*** Provided data ***
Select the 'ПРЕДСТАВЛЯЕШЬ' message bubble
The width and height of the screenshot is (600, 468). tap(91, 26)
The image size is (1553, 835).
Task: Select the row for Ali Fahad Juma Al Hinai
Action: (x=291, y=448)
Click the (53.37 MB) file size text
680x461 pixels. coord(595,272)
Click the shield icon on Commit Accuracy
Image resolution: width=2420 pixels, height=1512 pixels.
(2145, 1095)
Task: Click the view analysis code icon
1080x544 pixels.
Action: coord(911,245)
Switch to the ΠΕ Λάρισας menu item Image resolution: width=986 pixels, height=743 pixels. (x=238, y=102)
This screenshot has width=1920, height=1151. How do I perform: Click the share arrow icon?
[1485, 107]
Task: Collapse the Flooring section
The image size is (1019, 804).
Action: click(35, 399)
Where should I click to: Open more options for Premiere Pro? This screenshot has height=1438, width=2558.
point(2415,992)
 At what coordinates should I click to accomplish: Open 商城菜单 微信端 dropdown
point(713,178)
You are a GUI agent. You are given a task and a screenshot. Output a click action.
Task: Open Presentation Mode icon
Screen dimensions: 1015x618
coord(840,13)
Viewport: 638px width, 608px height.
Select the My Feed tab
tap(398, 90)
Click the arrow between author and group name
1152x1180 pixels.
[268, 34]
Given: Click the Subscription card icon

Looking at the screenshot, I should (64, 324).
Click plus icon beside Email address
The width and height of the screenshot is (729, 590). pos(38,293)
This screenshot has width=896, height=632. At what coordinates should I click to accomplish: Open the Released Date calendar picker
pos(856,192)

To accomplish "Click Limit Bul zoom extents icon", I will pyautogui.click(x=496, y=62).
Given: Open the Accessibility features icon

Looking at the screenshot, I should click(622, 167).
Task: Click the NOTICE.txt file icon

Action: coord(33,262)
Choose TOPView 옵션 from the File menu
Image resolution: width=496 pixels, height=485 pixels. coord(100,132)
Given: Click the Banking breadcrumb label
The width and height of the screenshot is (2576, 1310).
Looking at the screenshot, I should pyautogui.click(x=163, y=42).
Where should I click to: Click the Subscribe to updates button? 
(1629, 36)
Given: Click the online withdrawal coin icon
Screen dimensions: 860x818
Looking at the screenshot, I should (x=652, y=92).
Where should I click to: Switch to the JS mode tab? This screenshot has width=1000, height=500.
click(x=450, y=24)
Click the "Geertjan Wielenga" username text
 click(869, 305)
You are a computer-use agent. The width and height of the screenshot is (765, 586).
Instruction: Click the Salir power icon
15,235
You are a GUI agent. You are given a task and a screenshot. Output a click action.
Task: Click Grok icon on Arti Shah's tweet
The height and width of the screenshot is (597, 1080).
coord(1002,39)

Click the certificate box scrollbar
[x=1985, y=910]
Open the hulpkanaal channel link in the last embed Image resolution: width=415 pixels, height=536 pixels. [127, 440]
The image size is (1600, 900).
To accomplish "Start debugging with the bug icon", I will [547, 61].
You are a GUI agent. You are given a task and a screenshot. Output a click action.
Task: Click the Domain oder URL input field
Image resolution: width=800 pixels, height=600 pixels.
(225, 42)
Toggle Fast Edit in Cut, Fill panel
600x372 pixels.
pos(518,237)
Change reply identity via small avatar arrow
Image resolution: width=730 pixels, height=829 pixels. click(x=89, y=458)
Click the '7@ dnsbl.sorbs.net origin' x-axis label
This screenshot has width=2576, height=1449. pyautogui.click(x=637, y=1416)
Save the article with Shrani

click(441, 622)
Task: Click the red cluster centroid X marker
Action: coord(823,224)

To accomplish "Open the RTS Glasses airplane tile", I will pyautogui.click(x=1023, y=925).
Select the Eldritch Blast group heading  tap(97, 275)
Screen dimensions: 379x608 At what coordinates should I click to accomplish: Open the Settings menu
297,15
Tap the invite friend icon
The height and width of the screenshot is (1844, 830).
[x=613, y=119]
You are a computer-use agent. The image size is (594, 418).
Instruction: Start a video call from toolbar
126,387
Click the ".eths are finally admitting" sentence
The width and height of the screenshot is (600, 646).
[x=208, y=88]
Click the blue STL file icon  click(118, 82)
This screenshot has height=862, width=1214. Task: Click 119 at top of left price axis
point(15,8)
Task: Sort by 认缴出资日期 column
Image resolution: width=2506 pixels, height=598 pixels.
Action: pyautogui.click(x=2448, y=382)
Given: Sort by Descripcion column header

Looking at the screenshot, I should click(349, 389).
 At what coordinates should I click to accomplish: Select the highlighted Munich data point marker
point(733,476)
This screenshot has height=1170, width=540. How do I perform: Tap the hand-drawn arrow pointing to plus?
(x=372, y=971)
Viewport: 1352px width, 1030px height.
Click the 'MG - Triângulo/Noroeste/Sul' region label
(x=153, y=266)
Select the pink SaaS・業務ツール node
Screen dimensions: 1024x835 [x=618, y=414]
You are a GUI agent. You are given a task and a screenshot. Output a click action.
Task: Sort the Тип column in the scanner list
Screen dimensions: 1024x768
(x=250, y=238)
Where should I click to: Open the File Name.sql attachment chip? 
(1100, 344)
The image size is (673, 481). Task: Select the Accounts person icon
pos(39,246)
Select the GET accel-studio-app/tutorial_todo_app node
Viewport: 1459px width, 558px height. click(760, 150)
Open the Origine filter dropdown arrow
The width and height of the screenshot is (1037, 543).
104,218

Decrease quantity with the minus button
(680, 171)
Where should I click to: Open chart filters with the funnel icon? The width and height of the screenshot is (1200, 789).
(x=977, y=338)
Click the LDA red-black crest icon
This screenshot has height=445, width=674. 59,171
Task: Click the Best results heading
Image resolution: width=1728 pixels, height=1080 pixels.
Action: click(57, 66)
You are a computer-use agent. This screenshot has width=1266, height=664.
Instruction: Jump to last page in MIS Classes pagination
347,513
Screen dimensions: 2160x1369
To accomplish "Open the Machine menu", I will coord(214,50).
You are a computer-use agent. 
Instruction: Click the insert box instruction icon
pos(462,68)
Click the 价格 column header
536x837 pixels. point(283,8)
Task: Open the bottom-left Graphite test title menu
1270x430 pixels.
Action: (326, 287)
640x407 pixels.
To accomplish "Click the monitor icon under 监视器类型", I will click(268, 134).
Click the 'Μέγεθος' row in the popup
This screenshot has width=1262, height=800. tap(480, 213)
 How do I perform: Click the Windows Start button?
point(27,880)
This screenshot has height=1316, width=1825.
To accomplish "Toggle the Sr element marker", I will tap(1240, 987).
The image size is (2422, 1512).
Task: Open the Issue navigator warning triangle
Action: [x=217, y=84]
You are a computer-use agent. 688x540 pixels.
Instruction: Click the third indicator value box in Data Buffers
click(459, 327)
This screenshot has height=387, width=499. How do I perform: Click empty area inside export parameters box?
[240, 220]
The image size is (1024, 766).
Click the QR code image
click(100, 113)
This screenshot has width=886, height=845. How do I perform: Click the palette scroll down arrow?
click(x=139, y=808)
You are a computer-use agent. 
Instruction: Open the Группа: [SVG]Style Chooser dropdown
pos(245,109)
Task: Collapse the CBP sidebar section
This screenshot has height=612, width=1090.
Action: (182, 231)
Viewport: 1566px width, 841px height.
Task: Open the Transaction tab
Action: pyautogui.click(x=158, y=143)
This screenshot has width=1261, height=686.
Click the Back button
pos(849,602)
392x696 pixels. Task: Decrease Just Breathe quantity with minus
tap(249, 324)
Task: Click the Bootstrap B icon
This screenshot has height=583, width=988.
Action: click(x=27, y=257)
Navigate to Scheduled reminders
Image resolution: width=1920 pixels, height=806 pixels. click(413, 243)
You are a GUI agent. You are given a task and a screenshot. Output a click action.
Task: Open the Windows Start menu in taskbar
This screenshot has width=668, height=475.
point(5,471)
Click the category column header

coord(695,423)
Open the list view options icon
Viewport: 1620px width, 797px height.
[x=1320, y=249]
***
> Task directions
Can you copy out the lines above word for word, from the very first one up to and including the line with "Switch to the ΠΕ"?

> Response to this exercise
Select the 'ПРЕДСТАВЛЯЕШЬ' message bubble
The width and height of the screenshot is (600, 468). tap(91, 26)
The image size is (1553, 835).
Task: Select the row for Ali Fahad Juma Al Hinai
Action: (x=291, y=448)
Click the (53.37 MB) file size text
680x461 pixels. coord(595,272)
Click the shield icon on Commit Accuracy
Image resolution: width=2420 pixels, height=1512 pixels.
(2145, 1095)
Task: Click the view analysis code icon
1080x544 pixels.
Action: coord(911,245)
Switch to the ΠΕ Λάρισας menu item Image resolution: width=986 pixels, height=743 pixels. (x=238, y=102)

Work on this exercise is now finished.